Serena Huang, head of APAC Analysis at energy cargo tracker Vortexa, said that India’s private sector refiners could “edify themselves as key diesel suppliers to Europe”, incentivising them “to slurp up Russian crude, as long as it remains attractively priced”.

As per Vortexa data, India imported a record 1.62 million barrels per day of Russian oil in February, up 29 per cent from January’s 1.26 million barrels a day, which was also a record. Russia, which used to be a marginal supplier of oil to India before the war in Ukraine, retained its newfound position as India’s biggest source of crude in January as well. In fact, data from analytics platform Vortexa shows that India’s oil imports from Russia in February were more than the cumulative volumes supplied by heavyweights Iraq and Saudi Arabia, the second and third-largest sources of crude for India.

While India — the world’s third-largest consumer of crude oil — depends on imports to meet over 85 per cent of its oil requirement, the country is a net exporter of petroleum products thanks to its refining capacity of 250 million tonnes per annum, which is higher than its domestic demand. As a large refining hub that has ramped up purchases of discounted Russian oil, India now finds itself playing an increasingly prominent role in the global crude oil and refined products supply map.

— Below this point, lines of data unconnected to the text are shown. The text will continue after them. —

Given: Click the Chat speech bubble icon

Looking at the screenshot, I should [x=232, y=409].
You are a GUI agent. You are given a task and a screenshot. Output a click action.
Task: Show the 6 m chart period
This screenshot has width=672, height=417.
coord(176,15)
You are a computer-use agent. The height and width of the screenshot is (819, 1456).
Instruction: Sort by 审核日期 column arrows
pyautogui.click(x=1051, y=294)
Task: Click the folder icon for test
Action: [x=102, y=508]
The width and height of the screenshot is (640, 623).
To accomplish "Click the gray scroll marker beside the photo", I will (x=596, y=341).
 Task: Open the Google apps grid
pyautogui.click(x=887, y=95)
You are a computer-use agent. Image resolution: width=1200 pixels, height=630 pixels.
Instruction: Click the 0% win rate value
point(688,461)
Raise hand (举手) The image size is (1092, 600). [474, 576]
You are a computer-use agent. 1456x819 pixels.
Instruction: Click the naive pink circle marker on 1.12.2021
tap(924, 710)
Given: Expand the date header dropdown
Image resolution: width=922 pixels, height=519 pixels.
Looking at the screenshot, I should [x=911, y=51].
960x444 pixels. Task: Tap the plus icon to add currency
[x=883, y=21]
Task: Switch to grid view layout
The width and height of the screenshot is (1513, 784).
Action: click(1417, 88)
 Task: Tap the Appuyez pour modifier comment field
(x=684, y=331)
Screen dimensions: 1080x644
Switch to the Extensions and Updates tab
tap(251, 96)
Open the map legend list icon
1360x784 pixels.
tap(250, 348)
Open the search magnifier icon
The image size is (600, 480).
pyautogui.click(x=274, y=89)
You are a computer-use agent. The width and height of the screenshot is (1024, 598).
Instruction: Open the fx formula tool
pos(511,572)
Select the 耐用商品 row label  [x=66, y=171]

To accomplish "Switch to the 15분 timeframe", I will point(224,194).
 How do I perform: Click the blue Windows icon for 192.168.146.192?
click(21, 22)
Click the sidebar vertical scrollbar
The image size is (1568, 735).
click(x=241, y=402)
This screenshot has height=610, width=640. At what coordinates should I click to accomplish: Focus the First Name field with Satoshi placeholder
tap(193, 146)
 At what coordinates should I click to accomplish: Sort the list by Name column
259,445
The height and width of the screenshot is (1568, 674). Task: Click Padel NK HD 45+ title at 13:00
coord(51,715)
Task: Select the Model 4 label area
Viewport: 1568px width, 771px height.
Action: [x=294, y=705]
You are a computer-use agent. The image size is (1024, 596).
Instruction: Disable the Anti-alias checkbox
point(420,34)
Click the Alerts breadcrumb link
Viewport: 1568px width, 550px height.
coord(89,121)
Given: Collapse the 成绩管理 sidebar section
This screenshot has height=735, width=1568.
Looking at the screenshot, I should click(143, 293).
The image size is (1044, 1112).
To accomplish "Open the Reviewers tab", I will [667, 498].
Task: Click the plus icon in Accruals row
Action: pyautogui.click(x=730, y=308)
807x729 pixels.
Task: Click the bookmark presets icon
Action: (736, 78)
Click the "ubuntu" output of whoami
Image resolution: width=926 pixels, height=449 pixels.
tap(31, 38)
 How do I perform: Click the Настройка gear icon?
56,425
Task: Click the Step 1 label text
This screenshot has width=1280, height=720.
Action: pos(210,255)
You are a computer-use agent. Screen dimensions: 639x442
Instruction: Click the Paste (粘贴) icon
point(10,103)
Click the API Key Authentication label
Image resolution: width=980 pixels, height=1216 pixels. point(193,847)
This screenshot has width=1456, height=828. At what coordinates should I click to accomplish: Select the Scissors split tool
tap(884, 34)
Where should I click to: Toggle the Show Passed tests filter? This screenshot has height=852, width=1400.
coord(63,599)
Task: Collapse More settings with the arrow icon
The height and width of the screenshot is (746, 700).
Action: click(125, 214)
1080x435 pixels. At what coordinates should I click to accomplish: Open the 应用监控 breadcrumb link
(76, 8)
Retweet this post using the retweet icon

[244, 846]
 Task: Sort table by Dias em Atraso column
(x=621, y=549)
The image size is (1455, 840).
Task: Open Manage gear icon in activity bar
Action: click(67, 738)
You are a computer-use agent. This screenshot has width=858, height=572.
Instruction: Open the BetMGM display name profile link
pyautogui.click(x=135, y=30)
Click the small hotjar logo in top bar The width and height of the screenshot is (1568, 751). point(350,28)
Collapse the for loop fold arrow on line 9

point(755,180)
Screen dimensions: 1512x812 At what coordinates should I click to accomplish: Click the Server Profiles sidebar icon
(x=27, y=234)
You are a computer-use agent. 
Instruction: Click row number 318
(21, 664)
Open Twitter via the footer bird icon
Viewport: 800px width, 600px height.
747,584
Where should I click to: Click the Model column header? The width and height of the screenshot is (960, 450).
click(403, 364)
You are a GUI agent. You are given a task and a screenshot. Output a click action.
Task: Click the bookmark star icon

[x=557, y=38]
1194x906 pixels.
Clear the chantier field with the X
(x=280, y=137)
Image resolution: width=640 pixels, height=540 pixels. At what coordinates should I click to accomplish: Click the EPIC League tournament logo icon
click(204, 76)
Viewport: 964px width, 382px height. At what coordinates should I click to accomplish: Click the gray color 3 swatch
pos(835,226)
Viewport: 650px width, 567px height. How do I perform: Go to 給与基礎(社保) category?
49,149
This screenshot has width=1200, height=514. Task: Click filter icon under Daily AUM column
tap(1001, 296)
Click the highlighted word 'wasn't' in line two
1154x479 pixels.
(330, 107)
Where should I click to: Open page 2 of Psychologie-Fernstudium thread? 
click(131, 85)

According to a few international media reports, while the West was irked at India’s rising purchases of Russian oil in the aftermath of Moscow’s invasion of Ukraine, major Western powers like the US are comfortable with the rising supply of Indian refined products to Europe. This is mainly because, in their view, refiners in countries such as India are ensuring that the global oil and refined products market remains balanced and adequately supplied despite Russian oil and products being shunned by numerous countries. In fact, a number of experts see higher purchases of Russian oil and rising exports of petroleum products from countries like India as critical for the success of the price caps on Russian oil and refined products — imposed by G7 countries and their allies — without causing a global supply shock.